In the dating world, you encounter diverse types of people and not all of them can be “the one”. For one reason or another, there is something about “The One” that doesn’t fit well with you. In my own encounters, I have met two types of people that have caused me more harm than good. What was weird was that they weren’t even aware of it. To them, they felt like they we’re being a good and supportive partner but in the end, their goals seemed off-base.
The first was “The Helper”. The Helper was a supportive and positive partner. They would help me keep my things organized, keep me on track of my goals and tasks, and make sure that what I did was done at its best. At first glance, The Helper is like someone who came down from the sky to set you on the right path in life. That’s what I felt. After some time, I started to notice some things that slowly became a problem.
First, it was minor things. The daily tasks I accomplished would always seem to be lack-luster if there were a couple things that could be done still. Being who they were, they had an acute way of how things needed to be done every day and after a while, it seemed as if the OCD they operated on was something I was would supposed to adopt. It felt like they were trying to mold me to be like them. After all, when they would help me with my endeavors, they did in the way THEY knew how to and if they thought that was a better way, then I should learn to be like that too.

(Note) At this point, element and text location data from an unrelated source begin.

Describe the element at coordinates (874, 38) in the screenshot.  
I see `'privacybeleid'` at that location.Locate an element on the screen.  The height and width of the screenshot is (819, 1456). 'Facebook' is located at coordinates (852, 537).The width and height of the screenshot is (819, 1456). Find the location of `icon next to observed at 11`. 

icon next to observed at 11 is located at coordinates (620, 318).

Later, they’re nitpicky ways manifested further. The control-issues didn’t stop at the trivial operations of daily activities. The life goals that they had set for themselves and whatever standards it required would be standards that would often be out of my range. What that entailed meant the relationship wasn’t as easy as expected and instead, I had to work harder for things that were, in a sense, prerequisites to continue the relationship.
The results of this relationship were that I was going against my own beliefs of what a relationship was. I was sucked into their standards of a relationship and it ended up causing stress for me to the point that it felt like my efforts were never appreciated. It was a hedonistic treadmill at its finest and I wanted to get off a long time ago. Though it felt nice to have someone care about my goals, my goals were used against me and my partner soon felt like my boss. In addition, I would feel like they took some self-gratification for feeling like they were helping someone be on “the right path”.

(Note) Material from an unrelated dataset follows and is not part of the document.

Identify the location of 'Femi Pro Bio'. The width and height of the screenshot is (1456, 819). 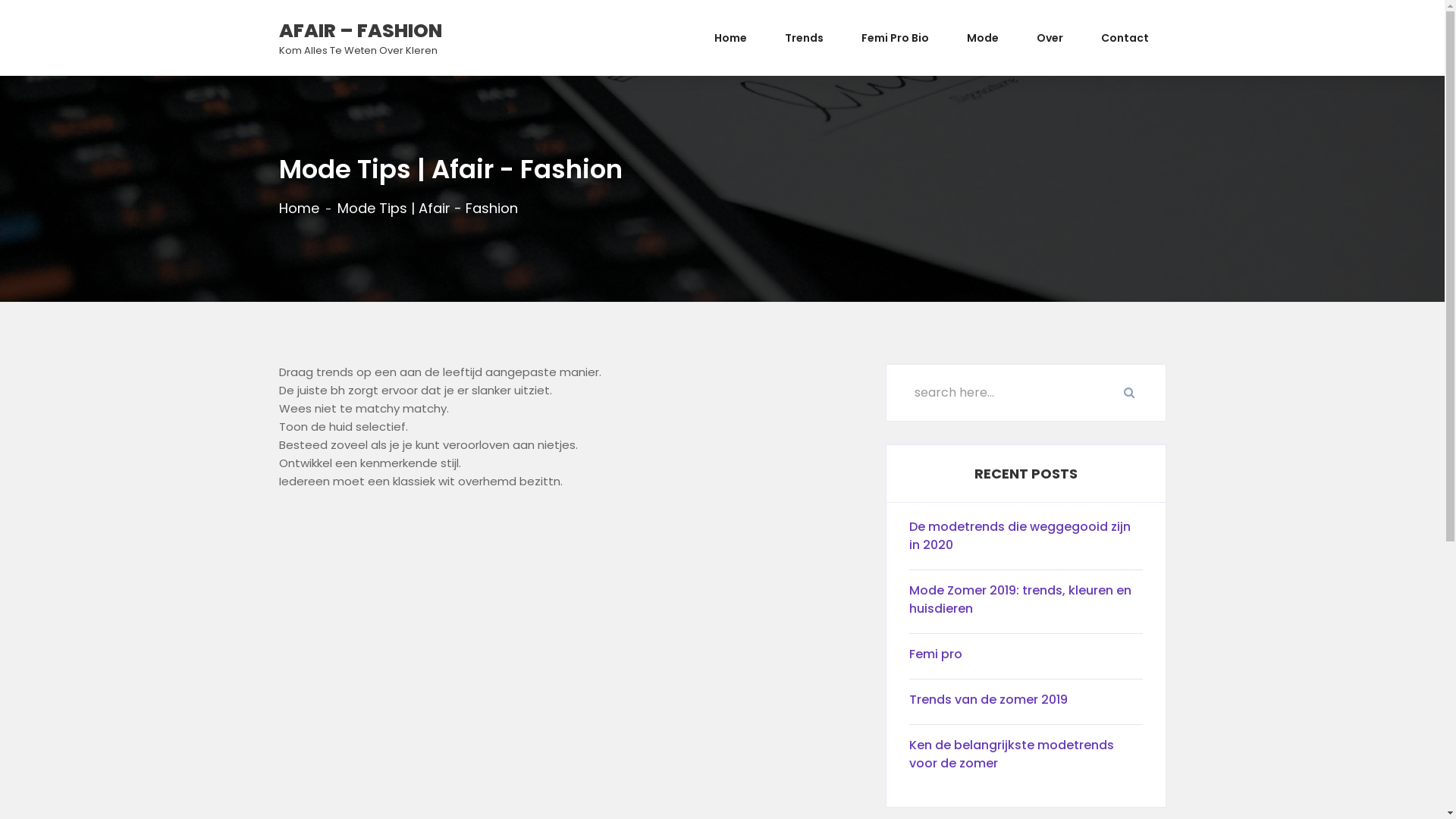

The second type I dated was “The Exhibitionist”. A big benefit was The Exhibitionist lets you be you and supports you just the way you are. They were fun to be around and it was interesting to see someone take an interest in my culture. In my case, I was raised in a Mexican-American home in a lower-class part of town. With them being from a different world, our relationship was like The Lady and the Tramp story. He was from the finer things in life with a promising job on the way, and I was from the budget-end family making ends-meet but had the academics to meet them in the middle.
There is something that we value in relationships when we can be who we want to be without judgments from our partners. You can be at your very best or worst and they will find the essential things about you that matter the most and that is a different kind of affection. Of course, that affection comes with a price like most things. After a while, you begin to realize why it was a different kind of affection. It just takes looking at it closer.

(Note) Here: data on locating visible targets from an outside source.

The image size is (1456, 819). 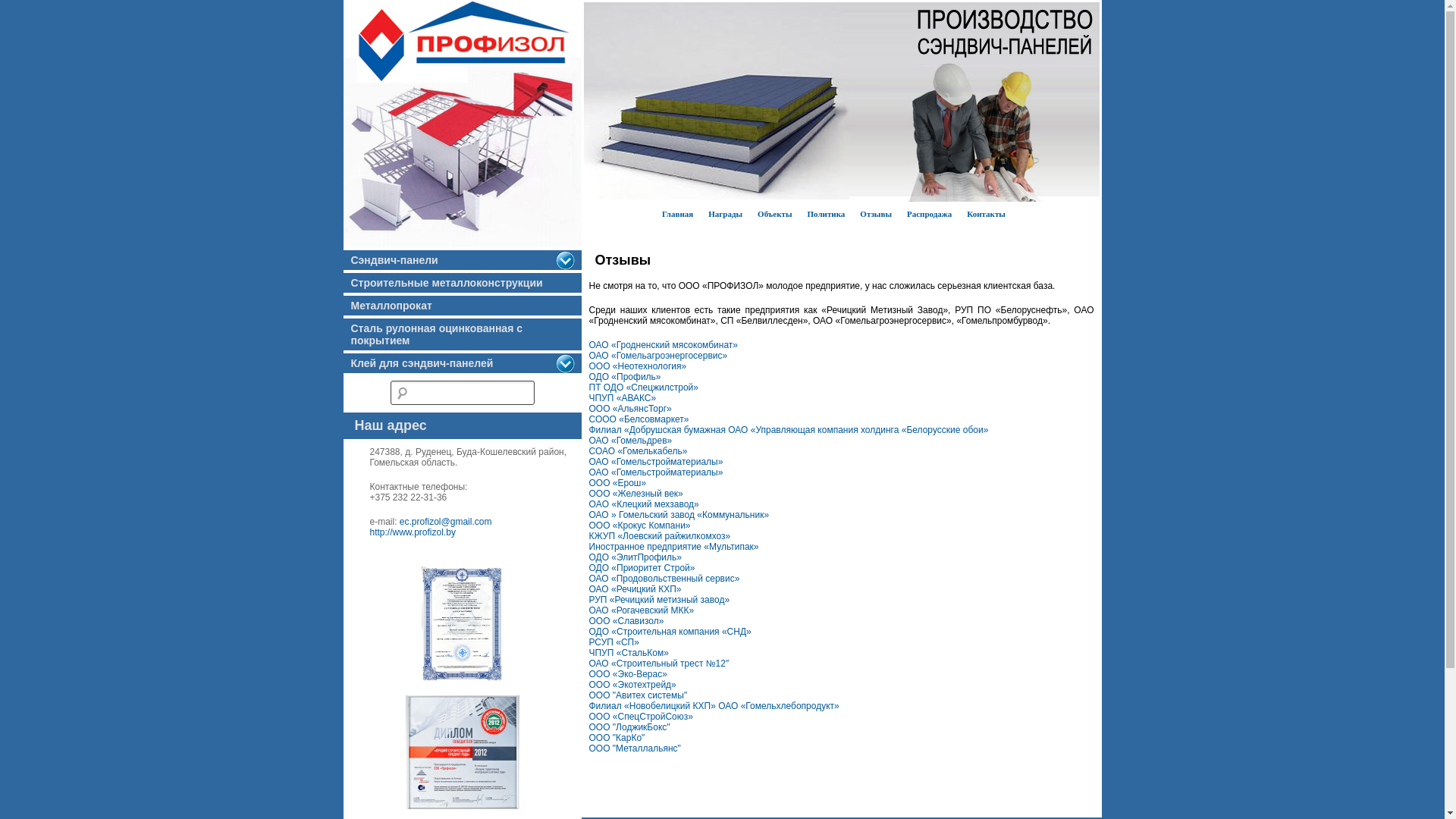 What do you see at coordinates (413, 532) in the screenshot?
I see `'http://www.profizol.by'` at bounding box center [413, 532].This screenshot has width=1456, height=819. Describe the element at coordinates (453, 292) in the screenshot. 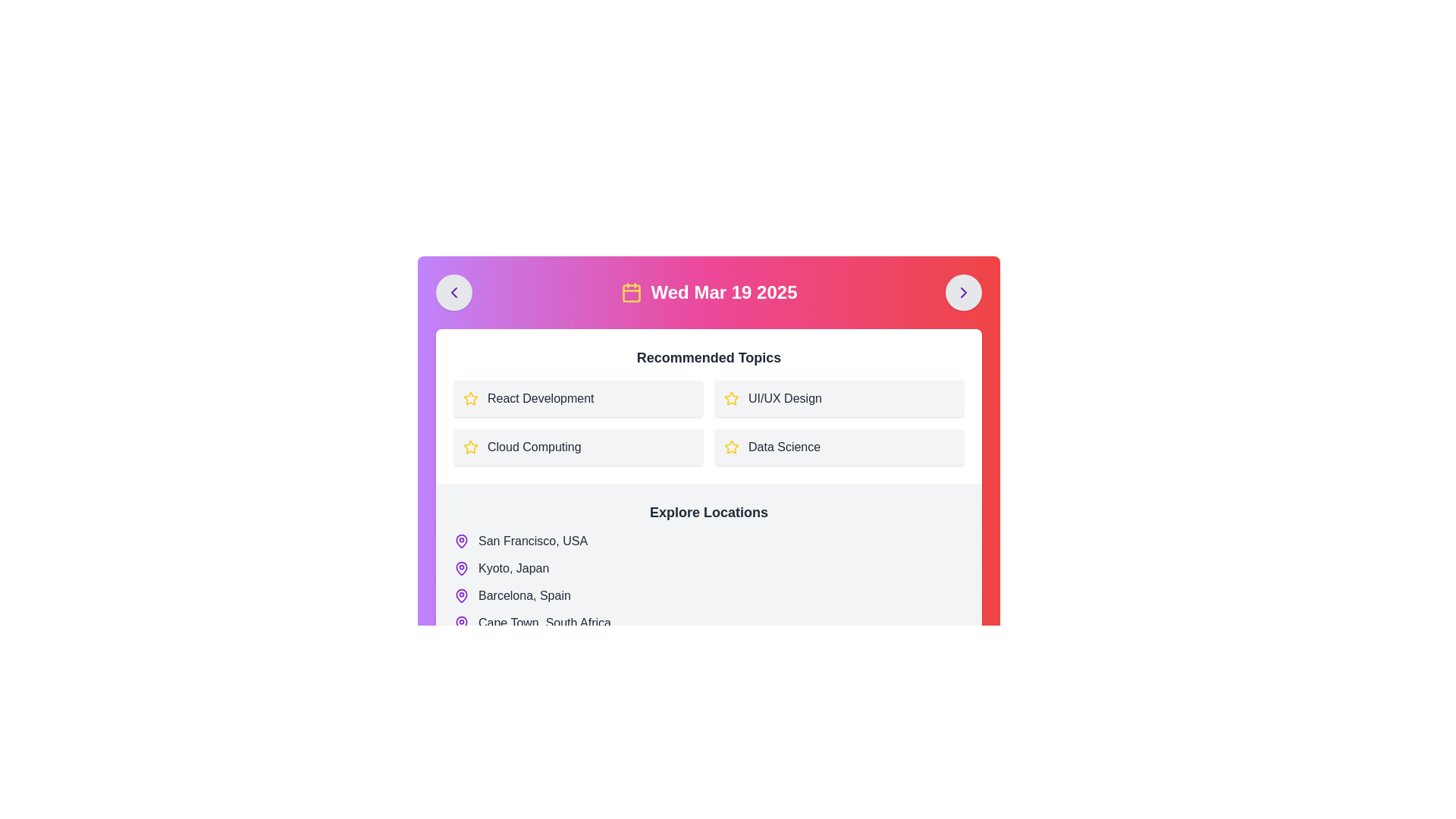

I see `the left-pointing chevron icon inside the circular button with a light gray background and purple border located in the top-left corner of the interface` at that location.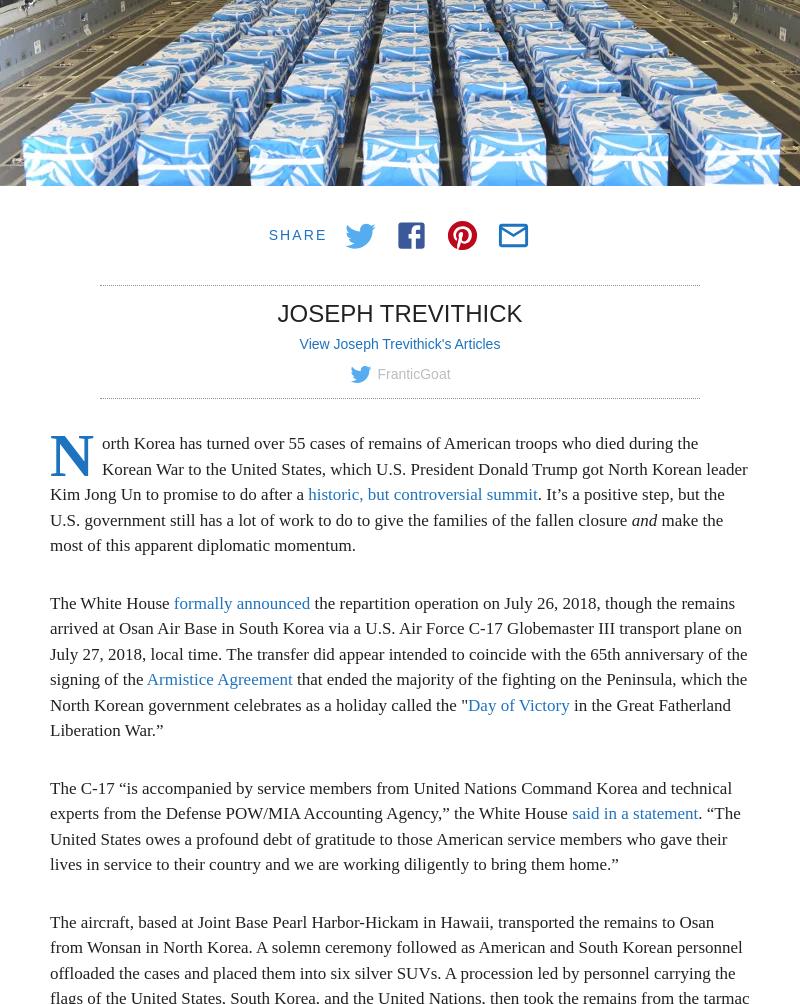  I want to click on 'FranticGoat', so click(413, 373).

There were discrete issues that existed in this relationship. Not only was I treated as something that was to be groomed or tamed, the very aspect of my lived experienced was something of a turn-on for them. My poverty and race was fetishized because, to them, I was exotic. They would make references to stereotypes that grew up with or make sly comments about what “my people would do” as if it was endearing. The worst was going out to a semi-formal restaurant and listen to them talk about how I “don’t get to go to these too often”. It wasn’t like features such as my hair, height, or intellect. Instead, the things of attraction were my past and culture as if they were not forced upon me. I did not choose to be raised in “the ghetto” or around a large Mexican family but to them, my past was fetishized like my body.
The results of that relationship were that I felt odd embracing any of my culture and upbringing. Though they thought they were letting me be myself, I couldn’t anymore without it being something of fascination to them. It reduced my race and poverty to a fetish.
These two were not “The One”. What they were though was stepping stones to teaching me what I was comfortable with when I went out into the dating world and helped me identify other problematic encounters before they got too deep. I want people to take away from this blog a way of being in the world when you’re still dating and looking around. Though The Helper and The Exhibitionist seem like a dream come true, more often than not, they’re too good to be true.